The reader is asked to go through the following sequence of events and identify the common thread running in them.

  • You are greeted by a traditional musical performance early in the morning, either a vocal rendition or an instrumental performance.
  • This is usually followed by a tete-a-tete with the latest entrant in the page 3 circuit, who attempts to burst into at the snap of a finger and, on an average, tries adjusting his/her's hairdo at a minimal rate of 45 times per minute.
  • A news bulletin is usually our next item on the itinerary that focuses on the murders committed in the past three decades, the patterns that are being followed in doing so, the expressions on the visages of the deceased, prior to their autopsies, presenting a strong argument for exterminating the news anchor.
  • This is followed by an interaction with women in bright saris and garish make-up, who offer predictions for the year/month/day ahead (take your pick!). My mom used to scare me in my childhood that my eyes would go blind if I ever uttered a lie. Are these television presenters some Arnie-like Terminator clones, who replace their eyes after every telecast? Must make a mental note and enquire about this with James Cameron. I'll be back with that later!
  • The subsequent program on our list is a mind-blowing coverage (I'd assure you that you would exclaim that "Aren't I out of my mind?") of the latest releases in the box-office, usually in the form of a 'Top-10 countdown', with inputs from hysterical crew members, morose technicians (purely understandable!) and Janus-faced box-office analysts, who gloss over glaring omissions in the movie with a supposed air of superiority (readers are asked not to exhibit any emotion when these critics utter sentences similar to, "When examined closely, this film uses picturisation techniques that were also used in the Academy-award winning movie, Grovelling in the garbage...").
  • Since we have been talking about movie-exclusives, how can we ever miss out on the screening of a movie? Usually captioned as the movie that is being screened on the telly for the "First time in the history of Indian television", a recent blockbuster, whose plot includes at least five songs, a dozen fight sequences, a romantic triangle, in addition to an item number, is screened in the midst of a hailstorm of advertisements, that could make even the staunchest couch potato fish out his almost forgotten ‘new year resolution’ diary to make a detailed entry to give up watching the idiot-box forever!

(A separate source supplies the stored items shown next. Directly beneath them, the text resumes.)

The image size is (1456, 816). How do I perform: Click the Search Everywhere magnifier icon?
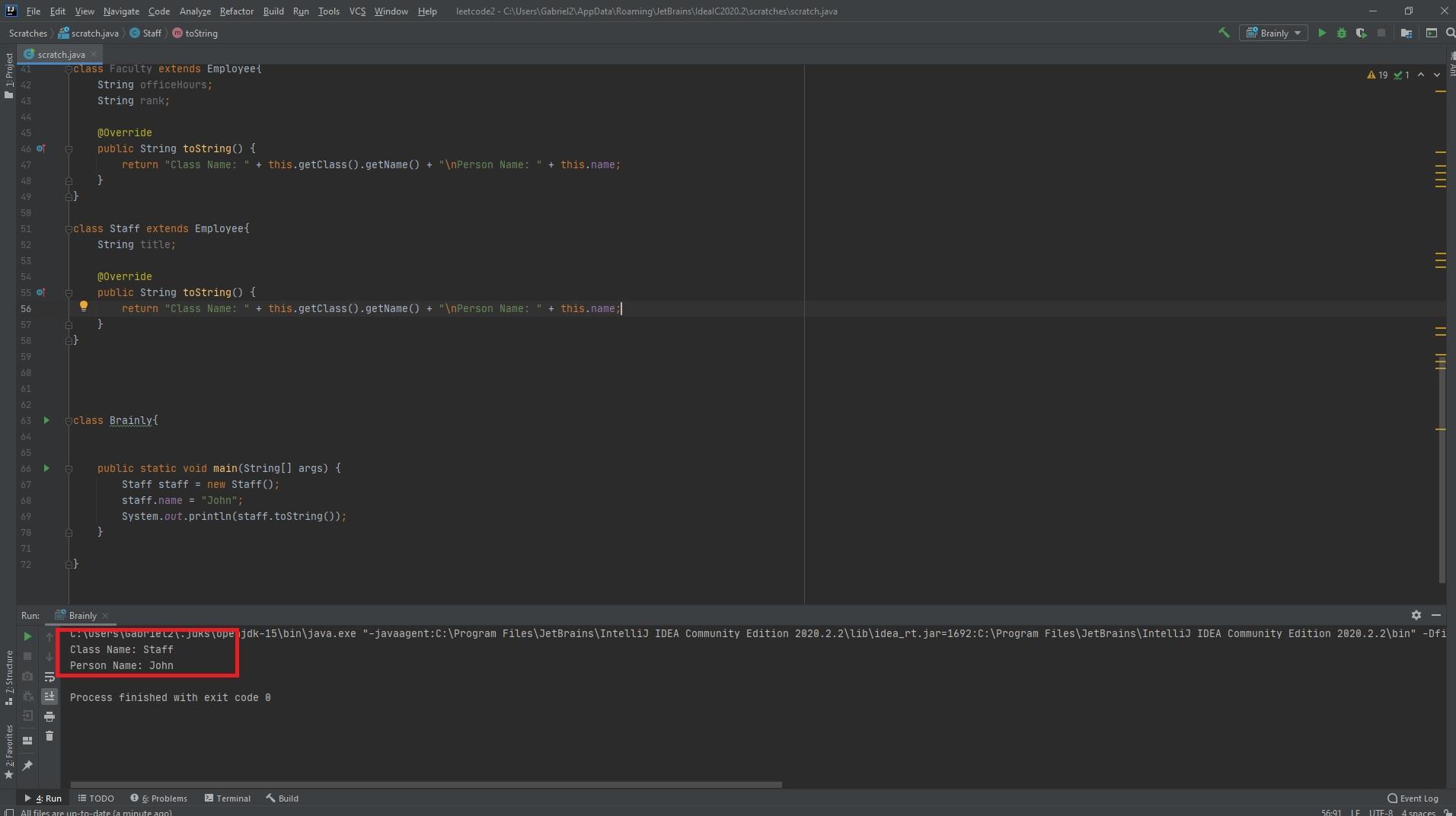(1450, 33)
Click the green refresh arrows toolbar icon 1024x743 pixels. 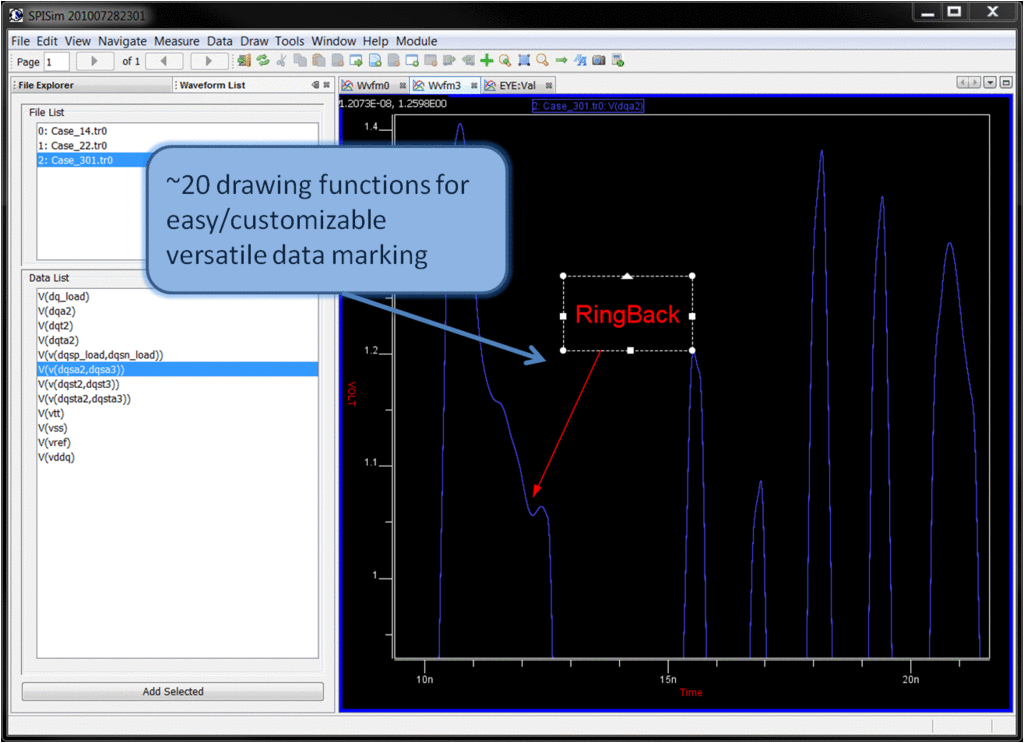[263, 61]
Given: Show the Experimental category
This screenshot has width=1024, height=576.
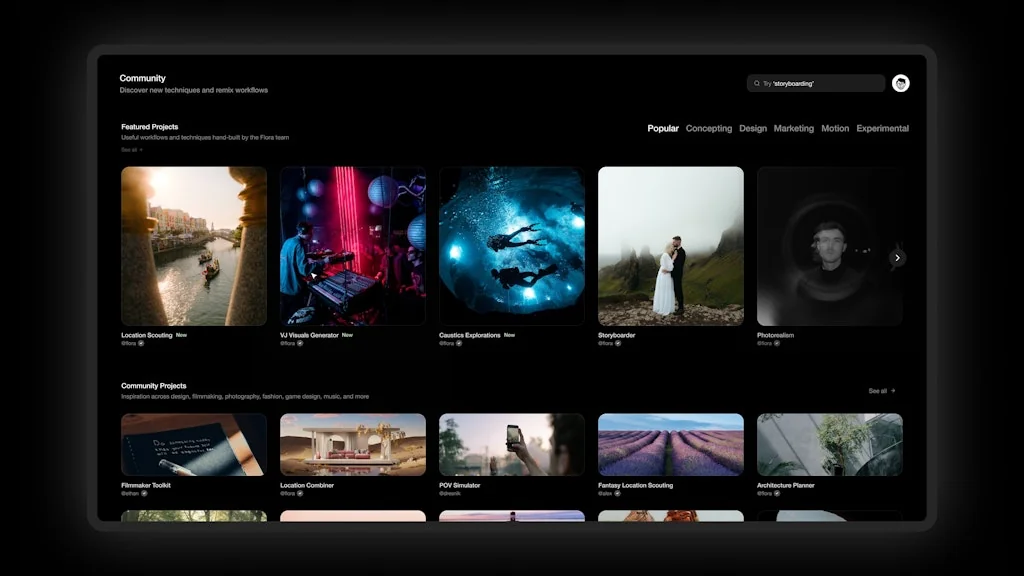Looking at the screenshot, I should point(882,128).
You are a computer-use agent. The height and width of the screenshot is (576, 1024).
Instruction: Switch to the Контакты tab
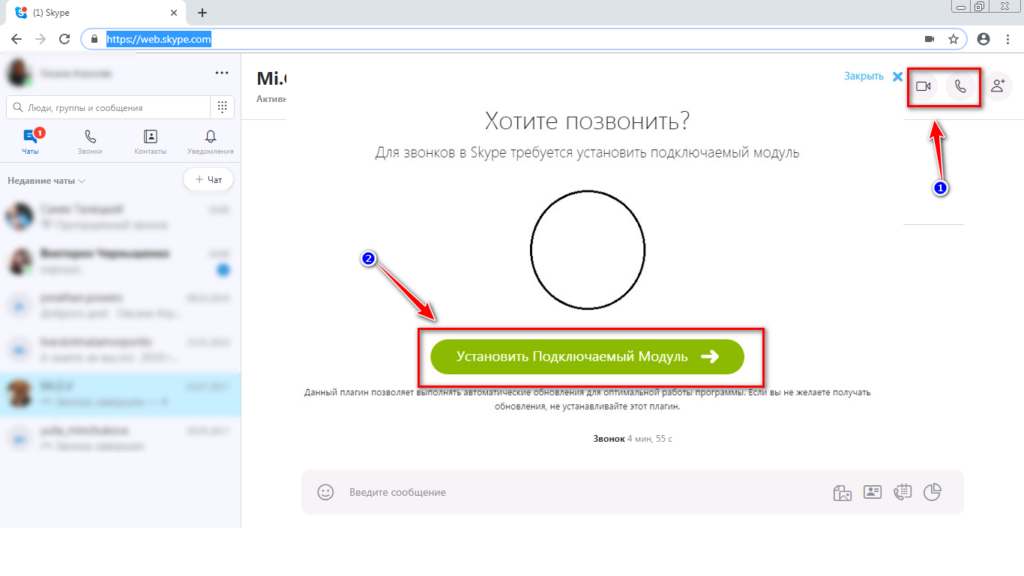[x=150, y=142]
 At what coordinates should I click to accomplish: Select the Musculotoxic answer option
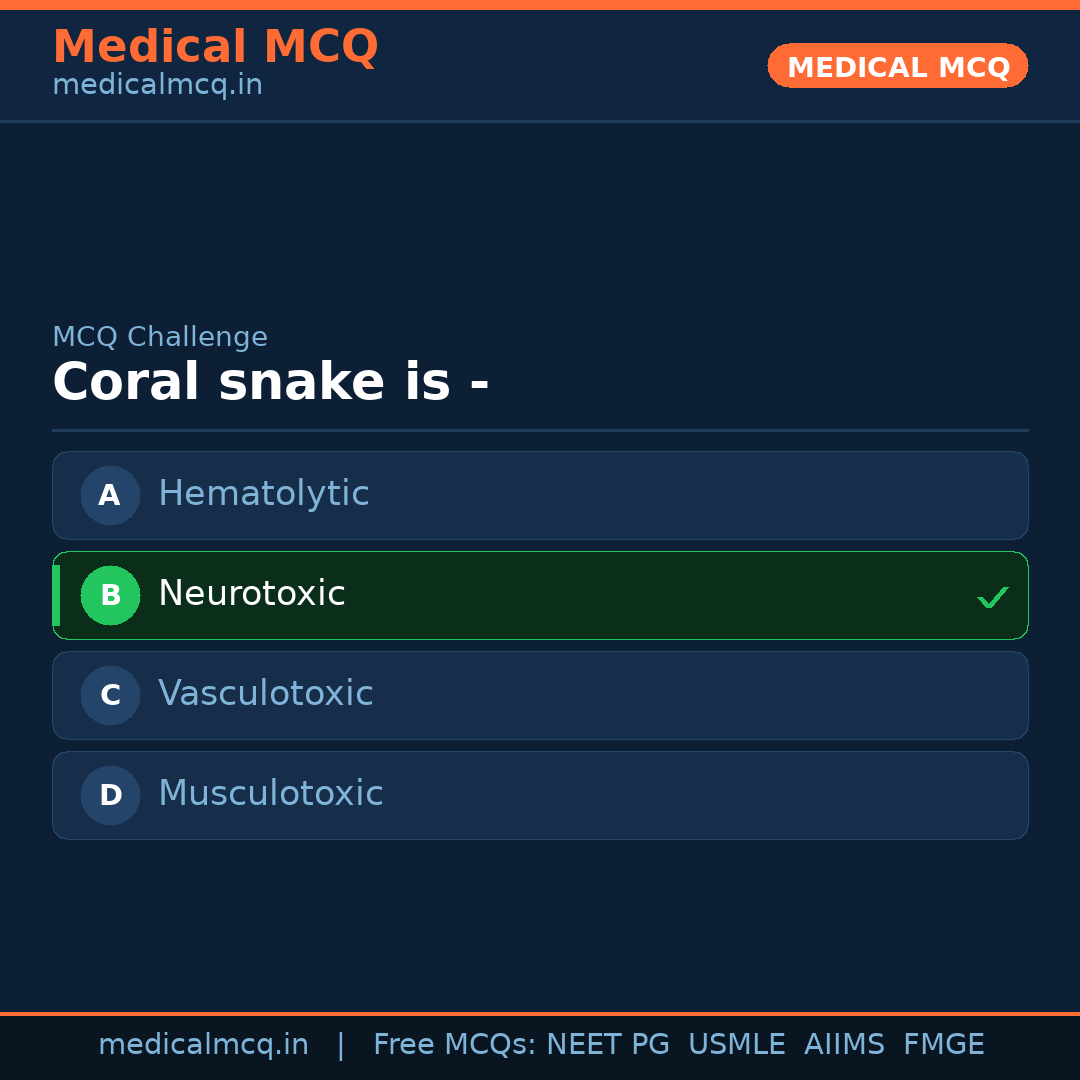click(540, 795)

If you identify the event/ occasion in question as the Cannes film festival or much closer home, as the IIFA film festival, think again, for the answer is much simpler. Cutting the agony short, the schedule mentioned above would fit the description of the ‘special-package’ TV listings of any of our multitudinous satellite channels on occasions of national significance such as Diwali, Makara Sankranti or even Independence Day! Restricting this discussion to Tamil satellite-TV channels (the same holds good for its other language counterparts), one can easily observe that the common link between the programs is cinema, movies, films or motion pictures (and its synonyms!).
A few may be inclined to scoff that life needs its share of glamour and that the 'traditional' mentality leaves no room for creativity or 'out-of-the-box' thinking, leaving one with opinionated, dull thinking. "Everything needs to move on and evolve," they may aver. Agreed, but isn’t there a limit? A proverb (or rather, its gist) says that even nectar must be consumed with moderation, which can be considered as a corollary to the term 'to be taken with a pinch of salt'. Where is the 'pinch' in this case? All we see are mountains and peaks of content that are either venerated or scorned by the public, with no room for the 'middle path'. What is even more regretting is the fact that such TV channels that claim to be the voice or pulse of the nation's population are, in fact, effecting a drastic change in the sensibilities of the public, by creating an identity that festivals are invariably synonymous with TV programs interlinked with Kollywood.

I am in no way advocating austerity; let media groups go ahead and make a killing with their astronomical air-time rates on such occasions, but can’t they make provisions for screening at least a single program that informs viewers about the significance of the festival in concern? The age of information has definitely benefited lives across the nation in a positive manner. It has led to an increase in the awareness levels of the common man, the aam-aadmi, definitely an encouraging sign for the nation. With the glut of information made available to us, it can be said with absolute certainty that we are goading the public to readily ingest such pabulum-inspired shows.

However, a situation where the average school-kid may guide you on F-1, proffer advice on the best bike to purchase and explain why Man-U's fortunes in the Premier League had largely to do with Wayne Rooney's performance, but draw a blank when questioned about the significance behind Indian festivals like Ganesh Chaturthi or Holi is not difficult to portend.
Given a choice, I'd rather opt for the state-controlled, mundane and utterly insipid DD-Pothigai over Sun-TV or Jaya-TV any day.